Perhaps no other trend is doing more to shape today’s media landscape than multiplatform content delivery, driven by the explosion in mobile devices and consumers’ growing and insatiable appetite for content they can access “anytime and anywhere.” Broadcasting operations that were designed for traditional, linear transmissions are becoming much more complex, with many more elements being added to the transmission chain and the requirement to deliver every possible transport stream — satellite, cable, free to air, Web streaming, and delivery to different platforms including 4G mobile devices. Troubleshooting transmission problems has never been more critical or more time-consuming.
As broadcasters and content providers grapple with adapting their operations to multiplatform delivery, they have placed a premium on finding alternate test-and-measurement systems that can offer a simplified interface while providing an adequate level of signal analysis. Placed throughout the media facility, lower-cost video monitors that incorporate MPEG-2 and MPEG-4 TS monitoring offer much greater flexibility in monitoring and analyzing video, audio and metadata at any point in the signal flow, whether inside or outside the central HD-SDI infrastructure.
This article will discuss the latest advances in chipset and technology development that are enabling compact, affordable MPEG monitoring solutions. By providing integrated support for DVB-ASI, MPEG-2 and MPEG-4 transport streams, these new monitors are playing a critical role in helping broadcasters and other content providers improve the efficiency and agility of their monitoring operations — and, ultimately, the integrity of the final signal they deliver to viewers.
Multiplatform MPEG monitoring
MPEG monitoring equipment is not a new fixture in media facilities; in fact, it has always been a requirement in any operation that relies on some type of MPEG transport stream for content delivery: free-to-air stations, pay-TV networks, video over IP and mobile-TV providers. Traditional MPEG monitoring systems are high-end and expensive and are designed for detailed, byte-by-byte analysis; fault logging; and display of each MPEG stream.

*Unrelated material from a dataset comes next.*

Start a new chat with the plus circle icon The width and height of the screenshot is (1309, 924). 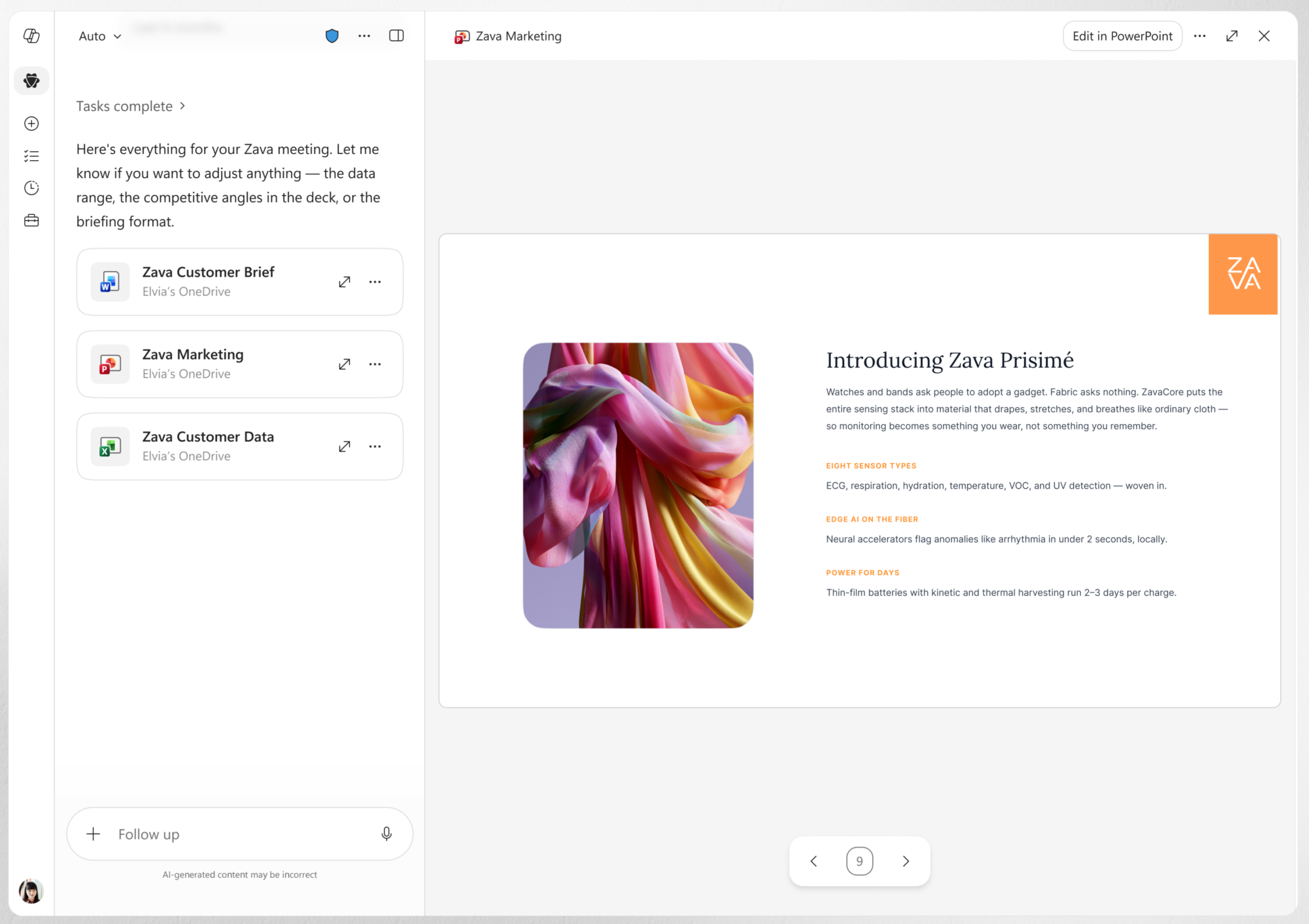pos(31,124)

In an operation with multiple transport streams, with different transcoding formats and resolutions required for different device types, it is not feasible or cost-effective to install a high-end monitoring system for multipoint probing of every stream. The ideal solution, therefore, is a low-cost monitoring platform that can perform a sort of triage on the stream at key points in the transmission path by interrogating it at a basic level, and then handing the signal off to higher-end equipment if a fault condition is detected.